AI大模型全栈工程师|Function Calling笔记

action

这个功能非常强大,让GPT的使用方式变得更加多样化。通过Actions,我们可以访问各种API,比如天气查询和日历查询等。但今天,我要介绍的不只是这些小功能。 Zapier的官方介绍中提到,GPT的Zapier AI Actions可以让您在超过6,000个应用程序中进行超过20K次的搜索和操作,这赋予了GPT超能力。也就是说,这个功能非常强大,有很多种玩法!

ActionsGPT

第一次使用此功能,你需要转到“Create a GPT”部分。选择“Configure”-“Create new action”,然后你可以从 ActionsGPT 获得帮助。

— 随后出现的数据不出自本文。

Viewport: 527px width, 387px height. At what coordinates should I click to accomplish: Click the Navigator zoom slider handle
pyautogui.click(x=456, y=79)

点击“Keep in sidebar”将ActionsGPT保持在左侧,方便后续直接进入。

主要它的功能:

  1. 解析cURL命令:我可以从提供的cURL命令中提取信息,并根据这些信息创建一个OpenAPI规范。

  2. 理解代码片段:如果你提供一个关于如何与一个URL交互的代码片段,我可以从中提炼出必要的信息,以创建一个对应的OpenAPI规范。

  3. 处理API描述:即便没有具体的代码或命令,只要你能描述如何与一个API交互(比如HTTP方法、路径、请求和响应的结构等),我也能据此创建一个OpenAPI规范。

  4. 浏览和解析在线API文档:如果有在线的API文档,我可以浏览这些文档来理解API的细节,并据此创建一个OpenAPI规范。

  5. 创建和调整OpenAPI规范:我可以为每个API操作创建规范,包括operationId(操作ID,用于唯一标识每个操作),并确保规范的有效性。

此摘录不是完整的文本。